Determine whether the graphs of the given pair of lines are parallel. \[ \begin{array}{l}x+2=y \\ y-x=-3\end{array} \] Note that two nonvertical lines are parallel if they have \( \square y \) slope(s) and

To determine whether the given pair of lines are parallel, we'll analyze their slopes. Two non-vertical lines are parallel if they have the **same** slope but different y-intercepts.
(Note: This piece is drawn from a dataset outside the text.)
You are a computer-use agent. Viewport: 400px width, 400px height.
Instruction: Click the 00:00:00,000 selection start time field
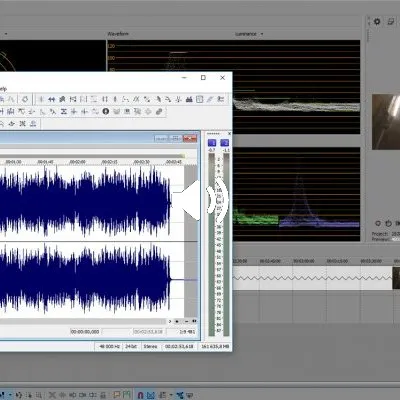[85, 332]
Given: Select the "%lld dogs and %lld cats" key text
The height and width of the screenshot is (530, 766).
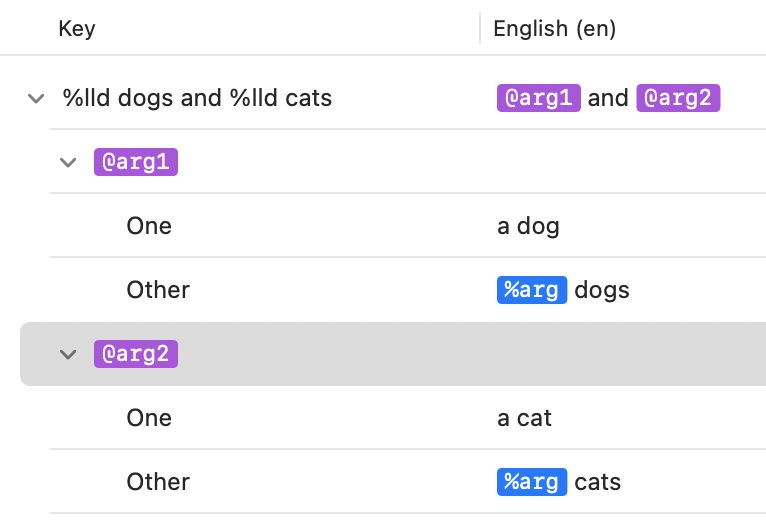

Let's rewrite each equation in the slope-intercept form \( y = mx + b \), where \( m \) is the slope and \( b \) is the y-intercept. 1. **First Equation:** \[ x + 2 = y \quad \Rightarrow \quad y = x + 2 \] - **Slope (\( m \))**: 1 - **Y-intercept (\( b \))**: 2 2. **Second Equation:** \[ y - x = -3 \quad \Rightarrow \quad y = x - 3 \] - **Slope (\( m \))**: 1 - **Y-intercept (\( b \))**: -3 **Comparison:** - Both lines have the **same slope** of 1. - They have **different y-intercepts** (2 and -3). Since both lines have identical slopes but different y-intercepts, they do not intersect and are therefore **parallel**. **Conclusion:** Yes, the two lines are parallel because both have the same slope of 1.